Material supplied
[Start of Attachment]
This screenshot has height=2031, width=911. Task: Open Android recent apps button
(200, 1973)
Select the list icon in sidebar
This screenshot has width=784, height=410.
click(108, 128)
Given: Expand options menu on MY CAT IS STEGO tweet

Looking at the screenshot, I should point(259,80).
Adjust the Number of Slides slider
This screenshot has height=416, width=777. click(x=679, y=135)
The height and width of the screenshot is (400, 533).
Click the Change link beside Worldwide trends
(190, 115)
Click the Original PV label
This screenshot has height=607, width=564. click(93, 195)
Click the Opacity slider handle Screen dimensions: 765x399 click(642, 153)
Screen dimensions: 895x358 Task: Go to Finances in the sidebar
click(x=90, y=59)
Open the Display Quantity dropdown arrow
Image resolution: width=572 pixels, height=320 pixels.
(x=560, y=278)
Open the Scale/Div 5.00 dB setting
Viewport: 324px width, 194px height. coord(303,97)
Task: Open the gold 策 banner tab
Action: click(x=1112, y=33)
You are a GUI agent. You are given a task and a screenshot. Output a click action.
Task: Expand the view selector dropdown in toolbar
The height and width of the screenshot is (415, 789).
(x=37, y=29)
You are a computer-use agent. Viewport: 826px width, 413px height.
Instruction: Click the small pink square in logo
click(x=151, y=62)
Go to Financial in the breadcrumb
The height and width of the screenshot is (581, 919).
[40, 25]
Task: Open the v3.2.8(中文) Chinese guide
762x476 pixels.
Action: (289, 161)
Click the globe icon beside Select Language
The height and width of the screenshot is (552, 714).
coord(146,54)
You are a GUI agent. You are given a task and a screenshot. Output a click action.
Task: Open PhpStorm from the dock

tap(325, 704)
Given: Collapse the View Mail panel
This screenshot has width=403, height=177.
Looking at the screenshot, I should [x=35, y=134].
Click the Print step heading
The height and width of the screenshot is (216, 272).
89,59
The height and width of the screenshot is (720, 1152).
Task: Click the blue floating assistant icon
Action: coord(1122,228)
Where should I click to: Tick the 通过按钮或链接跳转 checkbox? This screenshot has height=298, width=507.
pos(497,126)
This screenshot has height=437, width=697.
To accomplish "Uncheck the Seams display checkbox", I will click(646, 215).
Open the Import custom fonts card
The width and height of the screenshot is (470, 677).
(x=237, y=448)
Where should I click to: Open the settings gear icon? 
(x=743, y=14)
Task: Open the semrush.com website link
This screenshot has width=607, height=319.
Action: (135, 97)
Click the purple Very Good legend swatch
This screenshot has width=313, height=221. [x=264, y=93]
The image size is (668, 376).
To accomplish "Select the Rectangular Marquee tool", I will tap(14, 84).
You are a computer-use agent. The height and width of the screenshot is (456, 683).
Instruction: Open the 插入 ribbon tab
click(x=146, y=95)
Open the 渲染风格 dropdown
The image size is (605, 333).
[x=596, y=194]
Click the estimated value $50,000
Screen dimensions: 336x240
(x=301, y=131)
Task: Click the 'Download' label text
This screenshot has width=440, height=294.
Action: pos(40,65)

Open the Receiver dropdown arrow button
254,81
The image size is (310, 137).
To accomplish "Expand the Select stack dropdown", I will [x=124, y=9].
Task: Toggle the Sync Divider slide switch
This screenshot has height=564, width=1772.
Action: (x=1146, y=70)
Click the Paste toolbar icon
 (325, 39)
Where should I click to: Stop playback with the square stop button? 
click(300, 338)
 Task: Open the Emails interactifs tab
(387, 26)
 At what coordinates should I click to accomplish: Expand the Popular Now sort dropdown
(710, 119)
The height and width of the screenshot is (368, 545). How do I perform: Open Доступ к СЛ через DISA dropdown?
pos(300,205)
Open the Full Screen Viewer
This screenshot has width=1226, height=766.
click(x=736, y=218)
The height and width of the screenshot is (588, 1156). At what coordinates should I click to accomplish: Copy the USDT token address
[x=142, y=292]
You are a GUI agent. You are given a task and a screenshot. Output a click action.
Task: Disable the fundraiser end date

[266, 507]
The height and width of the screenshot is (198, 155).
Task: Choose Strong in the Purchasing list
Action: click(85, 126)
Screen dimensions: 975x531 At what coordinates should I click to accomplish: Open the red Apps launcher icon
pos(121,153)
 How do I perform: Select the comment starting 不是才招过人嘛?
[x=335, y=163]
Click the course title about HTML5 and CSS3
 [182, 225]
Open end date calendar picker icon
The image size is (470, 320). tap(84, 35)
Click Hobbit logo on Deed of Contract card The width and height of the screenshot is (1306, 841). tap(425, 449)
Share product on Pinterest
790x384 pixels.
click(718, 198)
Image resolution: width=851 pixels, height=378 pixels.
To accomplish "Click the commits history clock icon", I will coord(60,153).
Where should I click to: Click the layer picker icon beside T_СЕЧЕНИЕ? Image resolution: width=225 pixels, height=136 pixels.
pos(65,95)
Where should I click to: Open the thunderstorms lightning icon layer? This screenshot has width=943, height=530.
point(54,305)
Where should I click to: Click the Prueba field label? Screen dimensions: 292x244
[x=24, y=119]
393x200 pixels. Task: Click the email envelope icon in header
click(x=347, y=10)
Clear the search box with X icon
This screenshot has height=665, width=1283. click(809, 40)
[End of Attachment]
Directions
In the records above, return precisely the line containing "393x200 pixels. Task: Click" and each line that comes after it, up to the final one.

Answer for this exercise
393x200 pixels. Task: Click the email envelope icon in header
click(x=347, y=10)
Clear the search box with X icon
This screenshot has height=665, width=1283. click(809, 40)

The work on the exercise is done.